LISTED ENTRIES START

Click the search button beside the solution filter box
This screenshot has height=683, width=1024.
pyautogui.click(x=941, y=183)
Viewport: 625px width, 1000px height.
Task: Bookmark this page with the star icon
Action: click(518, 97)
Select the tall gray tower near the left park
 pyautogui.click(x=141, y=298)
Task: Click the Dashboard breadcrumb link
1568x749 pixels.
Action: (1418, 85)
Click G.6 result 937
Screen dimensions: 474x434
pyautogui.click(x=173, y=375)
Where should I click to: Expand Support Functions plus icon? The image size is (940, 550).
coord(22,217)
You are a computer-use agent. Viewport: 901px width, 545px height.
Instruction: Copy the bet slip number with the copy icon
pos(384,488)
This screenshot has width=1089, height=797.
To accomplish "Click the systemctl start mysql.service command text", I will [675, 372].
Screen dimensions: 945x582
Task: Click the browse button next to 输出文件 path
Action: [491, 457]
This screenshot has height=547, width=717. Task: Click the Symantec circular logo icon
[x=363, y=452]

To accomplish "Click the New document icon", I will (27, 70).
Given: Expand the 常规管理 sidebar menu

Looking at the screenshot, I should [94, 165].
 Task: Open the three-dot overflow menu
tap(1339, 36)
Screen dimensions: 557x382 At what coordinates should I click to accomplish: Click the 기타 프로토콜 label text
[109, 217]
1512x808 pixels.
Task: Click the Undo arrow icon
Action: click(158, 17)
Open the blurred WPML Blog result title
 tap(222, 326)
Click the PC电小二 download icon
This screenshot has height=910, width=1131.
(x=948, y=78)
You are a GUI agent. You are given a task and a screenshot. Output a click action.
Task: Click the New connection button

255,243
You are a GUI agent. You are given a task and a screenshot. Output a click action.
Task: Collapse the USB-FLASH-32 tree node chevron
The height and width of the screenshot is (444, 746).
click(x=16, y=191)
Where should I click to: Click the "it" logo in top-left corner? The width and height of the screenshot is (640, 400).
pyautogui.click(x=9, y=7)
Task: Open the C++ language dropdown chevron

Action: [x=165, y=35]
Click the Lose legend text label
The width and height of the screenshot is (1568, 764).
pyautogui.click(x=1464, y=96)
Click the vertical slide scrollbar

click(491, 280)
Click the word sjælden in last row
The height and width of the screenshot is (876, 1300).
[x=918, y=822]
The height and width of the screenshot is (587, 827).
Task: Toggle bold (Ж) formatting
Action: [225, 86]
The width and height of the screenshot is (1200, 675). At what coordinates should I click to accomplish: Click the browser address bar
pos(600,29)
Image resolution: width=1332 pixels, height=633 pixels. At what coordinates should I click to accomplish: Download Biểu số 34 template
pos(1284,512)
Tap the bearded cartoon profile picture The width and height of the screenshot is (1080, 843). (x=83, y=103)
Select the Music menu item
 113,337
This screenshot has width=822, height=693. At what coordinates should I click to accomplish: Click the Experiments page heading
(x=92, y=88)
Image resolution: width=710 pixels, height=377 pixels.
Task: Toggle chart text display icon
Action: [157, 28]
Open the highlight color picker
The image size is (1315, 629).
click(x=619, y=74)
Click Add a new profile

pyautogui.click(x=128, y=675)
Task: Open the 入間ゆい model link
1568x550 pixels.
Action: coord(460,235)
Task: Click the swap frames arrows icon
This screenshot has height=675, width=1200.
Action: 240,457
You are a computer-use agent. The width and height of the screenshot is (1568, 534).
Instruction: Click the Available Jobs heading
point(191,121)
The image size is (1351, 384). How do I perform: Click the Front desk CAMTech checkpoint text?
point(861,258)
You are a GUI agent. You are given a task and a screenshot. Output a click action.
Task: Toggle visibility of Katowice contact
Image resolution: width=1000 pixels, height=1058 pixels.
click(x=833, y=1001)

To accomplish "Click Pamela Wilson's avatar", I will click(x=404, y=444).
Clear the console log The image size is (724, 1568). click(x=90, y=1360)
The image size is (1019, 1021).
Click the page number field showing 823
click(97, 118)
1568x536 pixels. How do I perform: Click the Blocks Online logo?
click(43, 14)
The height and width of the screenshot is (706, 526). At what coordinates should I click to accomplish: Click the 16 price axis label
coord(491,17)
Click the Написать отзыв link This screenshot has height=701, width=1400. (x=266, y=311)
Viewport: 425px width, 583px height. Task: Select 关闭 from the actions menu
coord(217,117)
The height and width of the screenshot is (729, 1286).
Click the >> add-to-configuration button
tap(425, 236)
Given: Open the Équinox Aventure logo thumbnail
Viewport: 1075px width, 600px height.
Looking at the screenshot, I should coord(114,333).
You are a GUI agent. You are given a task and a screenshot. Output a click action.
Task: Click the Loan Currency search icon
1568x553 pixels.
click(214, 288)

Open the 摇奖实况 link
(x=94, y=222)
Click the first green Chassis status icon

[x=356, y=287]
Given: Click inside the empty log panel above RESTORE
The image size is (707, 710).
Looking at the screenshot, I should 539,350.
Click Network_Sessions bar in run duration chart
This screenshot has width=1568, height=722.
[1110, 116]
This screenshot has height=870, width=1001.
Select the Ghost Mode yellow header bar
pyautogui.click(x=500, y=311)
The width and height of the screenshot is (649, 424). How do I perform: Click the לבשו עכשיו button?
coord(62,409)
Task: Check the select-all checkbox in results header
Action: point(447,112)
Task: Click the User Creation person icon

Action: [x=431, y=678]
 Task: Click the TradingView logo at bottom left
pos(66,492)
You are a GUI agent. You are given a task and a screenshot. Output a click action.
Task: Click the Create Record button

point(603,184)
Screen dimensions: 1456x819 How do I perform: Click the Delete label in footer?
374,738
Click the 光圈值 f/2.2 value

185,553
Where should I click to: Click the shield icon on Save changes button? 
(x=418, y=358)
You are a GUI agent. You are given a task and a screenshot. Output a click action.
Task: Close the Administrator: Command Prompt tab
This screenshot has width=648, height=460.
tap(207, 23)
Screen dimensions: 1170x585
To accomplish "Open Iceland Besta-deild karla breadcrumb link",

LISTED ENTRIES END

→ **ABOUT THIS EXERCISE**: Copy the records above exactly, beginning at the line that contains "The height and width of the screenshot is (876, 1300)." and stopping after the line that contains "Click the Написать".

→ **RESULT**:
The height and width of the screenshot is (876, 1300).
[x=918, y=822]
The height and width of the screenshot is (587, 827).
Task: Toggle bold (Ж) formatting
Action: [225, 86]
The width and height of the screenshot is (1200, 675). At what coordinates should I click to accomplish: Click the browser address bar
pos(600,29)
Image resolution: width=1332 pixels, height=633 pixels. At what coordinates should I click to accomplish: Download Biểu số 34 template
pos(1284,512)
Tap the bearded cartoon profile picture The width and height of the screenshot is (1080, 843). (x=83, y=103)
Select the Music menu item
 113,337
This screenshot has width=822, height=693. At what coordinates should I click to accomplish: Click the Experiments page heading
(x=92, y=88)
Image resolution: width=710 pixels, height=377 pixels.
Task: Toggle chart text display icon
Action: [157, 28]
Open the highlight color picker
The image size is (1315, 629).
click(x=619, y=74)
Click Add a new profile

pyautogui.click(x=128, y=675)
Task: Open the 入間ゆい model link
1568x550 pixels.
Action: coord(460,235)
Task: Click the swap frames arrows icon
This screenshot has height=675, width=1200.
Action: 240,457
You are a computer-use agent. The width and height of the screenshot is (1568, 534).
Instruction: Click the Available Jobs heading
point(191,121)
The image size is (1351, 384). How do I perform: Click the Front desk CAMTech checkpoint text?
point(861,258)
You are a GUI agent. You are given a task and a screenshot. Output a click action.
Task: Toggle visibility of Katowice contact
Image resolution: width=1000 pixels, height=1058 pixels.
click(x=833, y=1001)

To accomplish "Click Pamela Wilson's avatar", I will click(x=404, y=444).
Clear the console log The image size is (724, 1568). click(x=90, y=1360)
The image size is (1019, 1021).
Click the page number field showing 823
click(97, 118)
1568x536 pixels. How do I perform: Click the Blocks Online logo?
click(43, 14)
The height and width of the screenshot is (706, 526). At what coordinates should I click to accomplish: Click the 16 price axis label
coord(491,17)
Click the Написать отзыв link This screenshot has height=701, width=1400. (x=266, y=311)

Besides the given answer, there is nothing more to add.